> Work to be completed
Reproduce every entry in the listing without alteration.
☆ ☆ ☆
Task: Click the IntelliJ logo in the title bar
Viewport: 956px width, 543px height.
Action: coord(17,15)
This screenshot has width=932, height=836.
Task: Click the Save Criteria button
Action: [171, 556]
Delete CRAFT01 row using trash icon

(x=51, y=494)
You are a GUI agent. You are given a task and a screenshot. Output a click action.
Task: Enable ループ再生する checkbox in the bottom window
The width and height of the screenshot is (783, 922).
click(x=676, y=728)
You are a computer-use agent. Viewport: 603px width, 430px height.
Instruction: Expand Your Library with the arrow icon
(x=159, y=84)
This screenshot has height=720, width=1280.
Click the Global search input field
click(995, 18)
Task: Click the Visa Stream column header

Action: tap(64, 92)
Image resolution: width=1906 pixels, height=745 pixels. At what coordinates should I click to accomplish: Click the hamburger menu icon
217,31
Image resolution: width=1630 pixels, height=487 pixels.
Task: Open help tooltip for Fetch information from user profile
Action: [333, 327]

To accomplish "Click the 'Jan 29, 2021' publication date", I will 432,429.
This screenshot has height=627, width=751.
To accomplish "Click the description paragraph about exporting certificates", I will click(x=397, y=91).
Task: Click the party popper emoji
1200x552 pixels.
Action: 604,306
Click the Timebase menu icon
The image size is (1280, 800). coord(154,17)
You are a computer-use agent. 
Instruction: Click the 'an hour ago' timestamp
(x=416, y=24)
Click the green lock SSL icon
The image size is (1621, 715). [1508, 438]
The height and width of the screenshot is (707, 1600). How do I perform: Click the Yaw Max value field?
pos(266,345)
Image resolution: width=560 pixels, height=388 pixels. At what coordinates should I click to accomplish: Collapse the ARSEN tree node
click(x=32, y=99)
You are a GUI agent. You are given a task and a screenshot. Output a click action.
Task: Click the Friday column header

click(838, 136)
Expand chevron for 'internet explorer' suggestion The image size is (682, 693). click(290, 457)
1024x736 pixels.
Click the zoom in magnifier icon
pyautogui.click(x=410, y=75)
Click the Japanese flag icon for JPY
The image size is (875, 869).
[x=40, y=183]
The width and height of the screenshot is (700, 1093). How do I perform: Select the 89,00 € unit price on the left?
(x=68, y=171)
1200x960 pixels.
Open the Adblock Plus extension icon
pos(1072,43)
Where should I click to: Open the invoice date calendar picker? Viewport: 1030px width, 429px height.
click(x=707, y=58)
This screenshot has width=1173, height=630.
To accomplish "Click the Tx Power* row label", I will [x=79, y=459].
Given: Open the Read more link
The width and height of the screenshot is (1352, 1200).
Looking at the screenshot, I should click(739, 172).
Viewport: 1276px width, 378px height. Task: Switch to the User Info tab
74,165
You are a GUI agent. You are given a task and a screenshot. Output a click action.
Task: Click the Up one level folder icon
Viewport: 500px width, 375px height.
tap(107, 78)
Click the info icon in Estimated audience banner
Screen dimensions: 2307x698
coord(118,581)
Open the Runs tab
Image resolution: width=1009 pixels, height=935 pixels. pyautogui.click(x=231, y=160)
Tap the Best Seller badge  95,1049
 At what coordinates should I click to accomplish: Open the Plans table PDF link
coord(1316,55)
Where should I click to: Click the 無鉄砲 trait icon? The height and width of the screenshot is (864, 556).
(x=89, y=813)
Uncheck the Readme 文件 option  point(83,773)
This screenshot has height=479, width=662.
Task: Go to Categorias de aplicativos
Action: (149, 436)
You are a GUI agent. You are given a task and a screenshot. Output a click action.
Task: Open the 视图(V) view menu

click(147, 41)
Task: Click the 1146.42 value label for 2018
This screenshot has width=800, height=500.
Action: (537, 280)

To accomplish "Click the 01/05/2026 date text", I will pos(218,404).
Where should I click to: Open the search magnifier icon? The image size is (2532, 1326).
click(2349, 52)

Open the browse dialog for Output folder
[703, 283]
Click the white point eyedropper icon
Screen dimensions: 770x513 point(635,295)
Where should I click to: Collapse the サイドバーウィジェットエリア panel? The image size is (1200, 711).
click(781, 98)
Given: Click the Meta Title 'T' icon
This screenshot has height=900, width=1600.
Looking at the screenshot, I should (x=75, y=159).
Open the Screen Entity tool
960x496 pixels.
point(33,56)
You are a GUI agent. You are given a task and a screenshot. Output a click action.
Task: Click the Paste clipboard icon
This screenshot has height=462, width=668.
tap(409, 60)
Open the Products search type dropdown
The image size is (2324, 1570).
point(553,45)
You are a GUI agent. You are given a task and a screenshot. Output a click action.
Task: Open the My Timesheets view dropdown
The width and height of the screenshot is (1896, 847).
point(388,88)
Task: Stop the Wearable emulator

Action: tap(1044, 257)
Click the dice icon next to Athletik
☆ ☆ ☆
> Task answer
Task: Click the IntelliJ logo in the title bar
Viewport: 956px width, 543px height.
Action: coord(17,15)
This screenshot has width=932, height=836.
Task: Click the Save Criteria button
Action: [171, 556]
Delete CRAFT01 row using trash icon

(x=51, y=494)
You are a GUI agent. You are given a task and a screenshot. Output a click action.
Task: Enable ループ再生する checkbox in the bottom window
The width and height of the screenshot is (783, 922).
click(x=676, y=728)
You are a computer-use agent. Viewport: 603px width, 430px height.
Instruction: Expand Your Library with the arrow icon
(x=159, y=84)
This screenshot has height=720, width=1280.
Click the Global search input field
click(995, 18)
Task: Click the Visa Stream column header

Action: tap(64, 92)
Image resolution: width=1906 pixels, height=745 pixels. At what coordinates should I click to accomplish: Click the hamburger menu icon
217,31
Image resolution: width=1630 pixels, height=487 pixels.
Task: Open help tooltip for Fetch information from user profile
Action: [333, 327]

To accomplish "Click the 'Jan 29, 2021' publication date", I will 432,429.
This screenshot has height=627, width=751.
To accomplish "Click the description paragraph about exporting certificates", I will click(x=397, y=91).
Task: Click the party popper emoji
1200x552 pixels.
Action: 604,306
Click the Timebase menu icon
The image size is (1280, 800). coord(154,17)
You are a computer-use agent. 
Instruction: Click the 'an hour ago' timestamp
(x=416, y=24)
Click the green lock SSL icon
The image size is (1621, 715). [1508, 438]
The height and width of the screenshot is (707, 1600). How do I perform: Click the Yaw Max value field?
pos(266,345)
Image resolution: width=560 pixels, height=388 pixels. At what coordinates should I click to accomplish: Collapse the ARSEN tree node
click(x=32, y=99)
You are a GUI agent. You are given a task and a screenshot. Output a click action.
Task: Click the Friday column header

click(838, 136)
Expand chevron for 'internet explorer' suggestion The image size is (682, 693). click(290, 457)
1024x736 pixels.
Click the zoom in magnifier icon
pyautogui.click(x=410, y=75)
Click the Japanese flag icon for JPY
The image size is (875, 869).
[x=40, y=183]
The width and height of the screenshot is (700, 1093). How do I perform: Select the 89,00 € unit price on the left?
(x=68, y=171)
1200x960 pixels.
Open the Adblock Plus extension icon
pos(1072,43)
Where should I click to: Open the invoice date calendar picker? Viewport: 1030px width, 429px height.
click(x=707, y=58)
This screenshot has width=1173, height=630.
To accomplish "Click the Tx Power* row label", I will [x=79, y=459].
Given: Open the Read more link
The width and height of the screenshot is (1352, 1200).
Looking at the screenshot, I should click(739, 172).
Viewport: 1276px width, 378px height. Task: Switch to the User Info tab
74,165
You are a GUI agent. You are given a task and a screenshot. Output a click action.
Task: Click the Up one level folder icon
Viewport: 500px width, 375px height.
tap(107, 78)
Click the info icon in Estimated audience banner
Screen dimensions: 2307x698
coord(118,581)
Open the Runs tab
Image resolution: width=1009 pixels, height=935 pixels. pyautogui.click(x=231, y=160)
Tap the Best Seller badge  95,1049
 At what coordinates should I click to accomplish: Open the Plans table PDF link
coord(1316,55)
Where should I click to: Click the 無鉄砲 trait icon? The height and width of the screenshot is (864, 556).
(x=89, y=813)
Uncheck the Readme 文件 option  point(83,773)
This screenshot has height=479, width=662.
Task: Go to Categorias de aplicativos
Action: (149, 436)
You are a GUI agent. You are given a task and a screenshot. Output a click action.
Task: Open the 视图(V) view menu

click(147, 41)
Task: Click the 1146.42 value label for 2018
This screenshot has width=800, height=500.
Action: (537, 280)

To accomplish "Click the 01/05/2026 date text", I will pos(218,404).
Where should I click to: Open the search magnifier icon? The image size is (2532, 1326).
click(2349, 52)

Open the browse dialog for Output folder
[703, 283]
Click the white point eyedropper icon
Screen dimensions: 770x513 point(635,295)
Where should I click to: Collapse the サイドバーウィジェットエリア panel? The image size is (1200, 711).
click(781, 98)
Given: Click the Meta Title 'T' icon
This screenshot has height=900, width=1600.
Looking at the screenshot, I should (x=75, y=159).
Open the Screen Entity tool
960x496 pixels.
point(33,56)
You are a GUI agent. You are given a task and a screenshot. Output a click action.
Task: Click the Paste clipboard icon
This screenshot has height=462, width=668.
tap(409, 60)
Open the Products search type dropdown
The image size is (2324, 1570).
point(553,45)
You are a GUI agent. You are given a task and a screenshot. Output a click action.
Task: Open the My Timesheets view dropdown
The width and height of the screenshot is (1896, 847).
point(388,88)
Task: Stop the Wearable emulator

Action: tap(1044, 257)
Click the dice icon next to Athletik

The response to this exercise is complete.